- **COMPLETE THE FOLLOWING**:
a: In the mining history passage, how many men worked at the Combination mine after its work force was doubled?
b: Write a continuation of the mining history passage, starting right after its final sentence.

- **GIVEN PASSAGE**:
In 1890 the Combination mine employed 80 men to work two shafts. The Harper, a 2-compartment shaft which employed a bucket and small hoist engine, was down 200 feet. About 700 feet from this shaft another shaft, the Harrison was being sunk and had reached 265 feet. The following year the Harper and Harrison shafts were connected and the older Harper shaft was abandoned for hoisting purposes. A large shaft house was erected on the Harrison and larger hoisting equipment installed to raise and lower a cage. The work force was doubled to 160 men. Work was still progressing when falling silver prices brought operations to a halt on July 1, 1893 (Hogan 1891; 1992; Shoemaker 1893).

With this arrangement the mine and mill continued to work from 1888 to 1897 and produced 2,135,000 ounces of silver, 1,411 ounces of gold with a combined value of $1,496,862. While these figures indicate great wealth, the cost of extraction very nearly equaled the value of the bullion. From 1928 to 1947 the mine was intermittently active with 39,062 tons of ore processed to extract 587 ounces of gold; 243,718 ounces of silver; 357,323 pounds of copper; 262,889 pounds of lead and 27,922 pounds of zinc. Much of the production, especially the base metals, came from reworking tailings and waste dumps (Volin et al. 1952; Emmons and Calkins 1913).

The Combination mining property consisted of 52 patented lode-mining claims, 5 claims held by location and assessment work and 15 patented mill sites developed through eight vertical shafts and three adits with about 14,000 feet of workings on 20 levels. These openings near the town of Combination provided access to a large blanket deposit. The Lewis shaft, on the west slope of the ridge, cuts the ore body several hundred feet down. It was designed to be the main hoisting shaft, but was shut down a short time after its completion. Levels were cut at 100 foot intervals. The Harrison shaft, 960 feet away, is connected to the Lewis shaft by a long incline. The Harper shaft is connected to the Harrison shaft by an incline. The mine was listed as a constant producer in 1898, despite the low price of silver. But when the mine was inspected in 1907, the mine had long been idle; levels below 14 were flooded at the time. The mine would not report production again until 1926 when it was operated for four more years (Calderhead 1898; Emmons and Calkins 1913; WPA 1941; Volin et al. 1952).

In 1936, a new company, the Combination Silver Mines, was organized to buy the property. However, the conversion of Black Pine Stock to Combination stock never occurred. The mine was worked by lessees until 1940 when a Combination stockholder, August Buschmann foreclosed on the mortgage and bought the property at a Sheriff's sale. Thereafter the Buschmann family leased the mine to various operators through the 1950s (Steere 1981).


The Douglas mine is on the west slope of Henderson Mountain about two miles east of the Combination mine. The mine had two adits, one 50 feet above the other, with about 700 feet of underground workings. The vein was encountered 300 feet from the portal of the lower tunnel. The mine worked a fissure vein deposit in the shales and shaley sandstones of the Spokane formation. The quartz ore is oxidized and iron stained. The better grade of ore ran 25 ounces silver and $13 in gold per ton. Just below the mine was a mill equipped with a Gates rock crusher, two steam stamps (unusual for Montana), amalgamation plates and cyanide tanks. Although 200 tons of ore had been treated, due to the lack of equipment to treat slimes, the recovery of values was indifferent. Only a small amount of ore was run through the mill (Emmons and Calkins 1913).

- **EXTRACTED ENTRIES**:
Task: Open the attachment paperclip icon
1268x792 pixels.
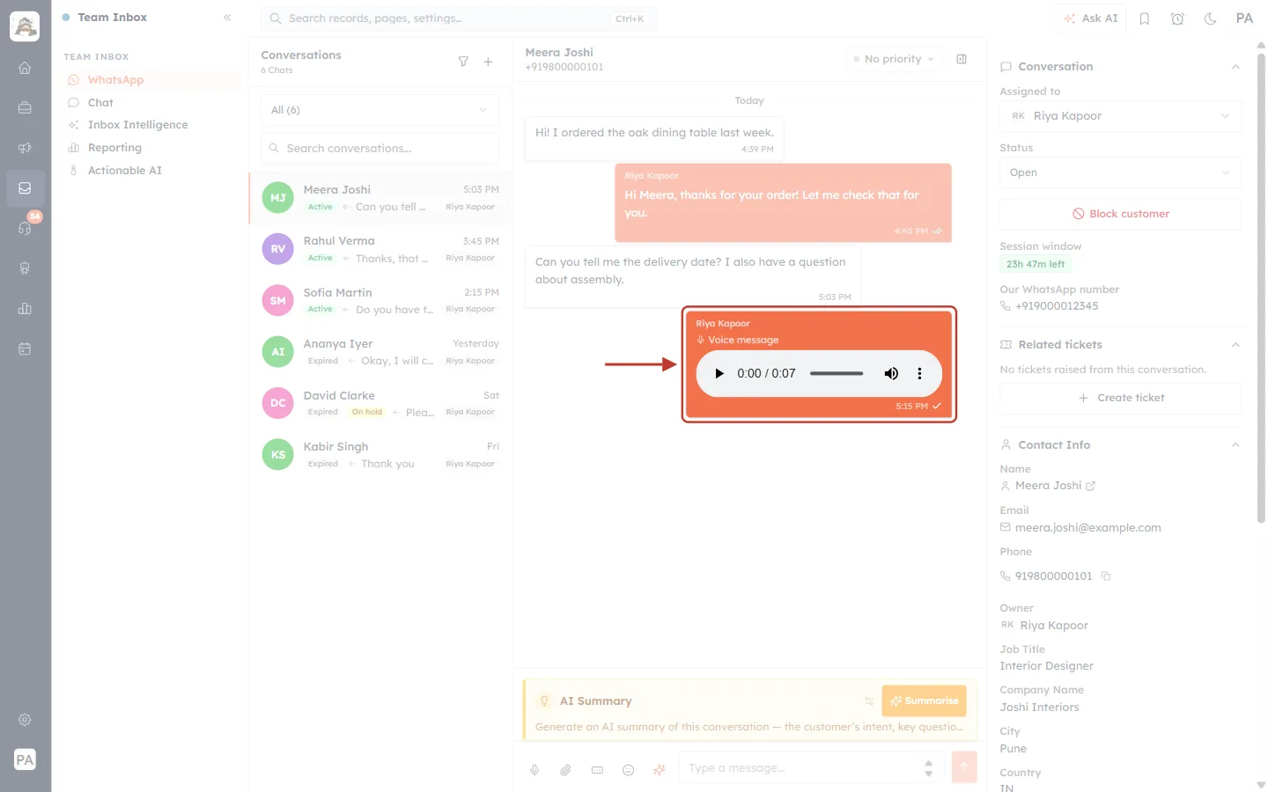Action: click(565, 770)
--
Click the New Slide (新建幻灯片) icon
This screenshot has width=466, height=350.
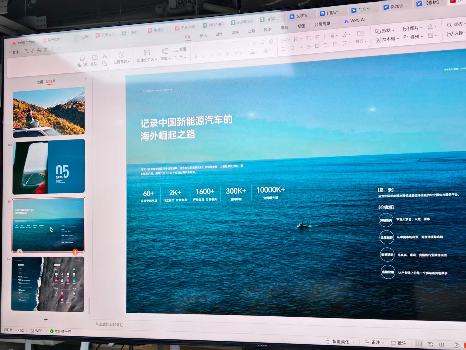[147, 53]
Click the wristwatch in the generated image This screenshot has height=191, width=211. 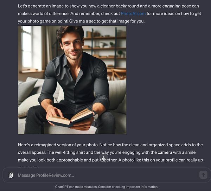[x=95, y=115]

- **RESULTS**:
a: 160 men.

b:
Henderson Gulch Placers

The Henderson Gulch placers are east of the Sunrise mine and adjacent to the George Washington placer. The placers were first active in 1866. By 1910 the creek was credited with $1 million in production. While the gold placers were not worked after 1910, they were tested in 1926. Around 1936, William Schneider discovered scheelite sand (Calcium tungstate, Ca WO4) in the placer gravel. Tests followed and in 1940, William Noon representing H & H Mines, purchased Schneider's two claims and consolidated the previous gold placer claims in the creek bottom. In 1943 H & H Mines of Portland placed a modified electric 4 cubic foot bucket dredge on the creek. The dredge worked throughout World War II because of the great demand for tungsten. By 1947 the dredge had shipped 214,000 pounds of 63 percent tungsten concentrates. From 1943 to 1949 the dredge was reported to have produced $750,000 in gold and tungsten. When tested in the 1950s, the nearby undeveloped George Washington placer had 5 to 20 feet of overburden (Hundhausen 1949; Walker n.d.)


The Peacock mine is three quarters of a mile northeast of the Douglas mine. In 1906 it was owned by the Scott Brothers as was the Douglas. Two tunnels with 700 feet of work were driven eastward into the limestone of Henderson Mountain. The lower adit strikes the lode 45 feet from the portal. The upper tunnel, 45 feet above the lower tunnel, has 300 feet of drift and cross cut on the lode. Ore values were in silver and copper (Emmons and Calkins 1913).

Queen or Sun Rise

The Queen /Sunrise mine is located on Sunrise Mountain in section 2, T8N, R14W, four miles from Black Pine in Henderson Gulch and consist of 38 patented and eight unpatented claims. The placers below the mine produced $300,000 in gold prior to 1870. From 1892 to 1903 the Sunrise produced $120,000 in gold; some gold was later recovered from reworking the tailings. The Queen workings consist of 7,500 feet of drifts and inclines. The Russel workings, 1,200 feet north of the Queen, consist of 500 feet of drifts and inclines. For a distance of 2,200 feet along the apex of the lode, the ore body has been exposed by 20 drift tunnels ranging from 50 to 600 feet in length. A 20-stamp mill with Wilfley tables and slime tanks was in operation at the mine by 1896. The mill wet-crushed the ore before amalgamation and concentration. Ore from the various tunnels was collected in an ore bin and then transported to the mill by a gravity tramway; other tunnels used surface chutes or level tramways to transport ore. The camp that developed around the mill was known as Henderson. Although the mine was active in 1890, the mine and mill were idle when visited in 1907 (Emmons and Calkins 1913; Gilbert 1935).

The mines worked a tabular quartz vein with extensive replacement in both walls of Newland limestone. The vein ranges from 1 to 10 feet with an average thickness of 3 feet. The vein is 1,400 feet long and 1,600 feet downdip. Sulphide ores were encountered at a depth of 200 feet. Ores include pyrite, bornite, cuprite, limonite and free gold. The ore carries $4 to $10 gold per ton. (Walker n.d.; Emmons and Calkins 1913).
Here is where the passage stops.